Everything You Wanted to Know About a Career in Chemistry* (*But Were Afraid to Ask)
Navigating the road from graduate to PhD to first job can be tricky. Entrepreneur and professor Peter Kissinger has mentored hundreds of students and postdocs. Here, he shares 10 of the most frequently asked questions – and his wise (and honest) responses.
Peter Kissinger |
My professor is not helping me and I am afraid to talk to him/her...
First, remember that faculty are people too. They may be stressed by demands from their formal teaching, travel, search for funding, and family life. Building a relationship between professionals at this level is not simple; a student is transitioning into a colleague, and transitions imply challenges.
Another thing to consider is that faculty often don’t engage well with people who do not appear to take the initiative in their own education. Though you may seem to be working for Professor X, you are primarily working for yourself under their guidance.

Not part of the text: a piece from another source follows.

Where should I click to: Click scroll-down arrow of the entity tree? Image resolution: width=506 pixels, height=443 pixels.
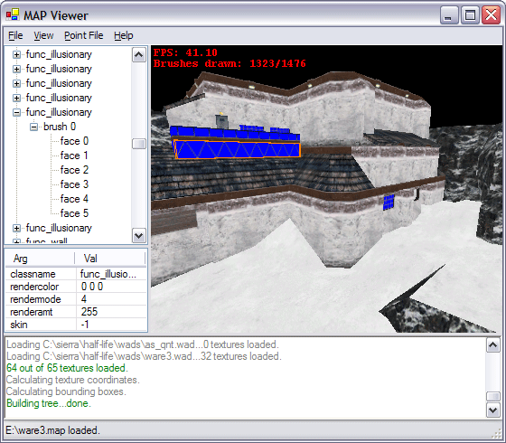(x=139, y=235)
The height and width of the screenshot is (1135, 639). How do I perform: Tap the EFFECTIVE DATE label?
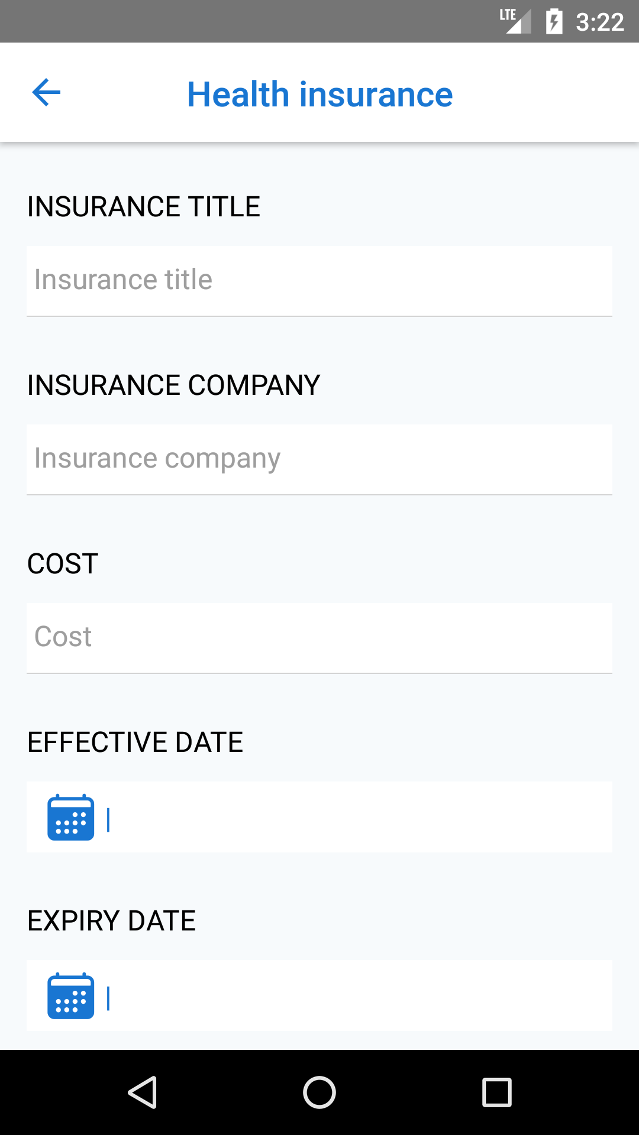[x=135, y=742]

Remember, the PhD is a credential demonstrating independence of both effort and thought. If you do not demonstrate both, you are not a real PhD candidate and that credential is not going to save you.

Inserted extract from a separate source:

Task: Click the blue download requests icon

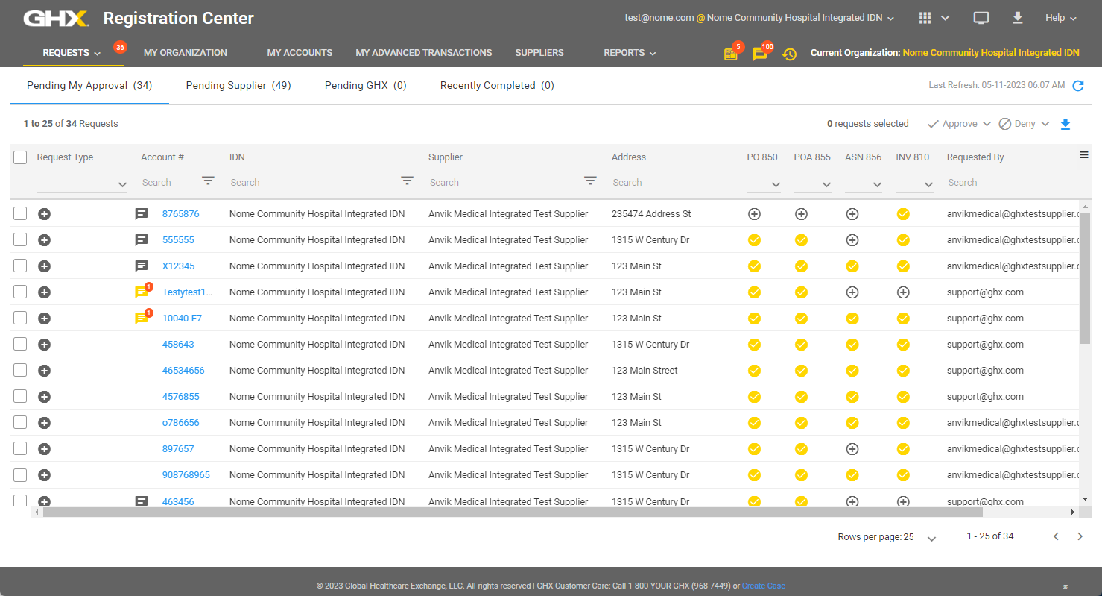Action: [1065, 124]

Many believe that working with a well-established group will help their career; it will not. You will not be viewed as a mini-clone of your professor; instead, you will be judged by what you have done and keep doing. There is no way to have a relaxed life in science – resiliency is a requirement, not an option. Graduate school is a transition from being a follower to being a leader and problem solver. The self-motivated win the day, so know yourself and play to your strengths.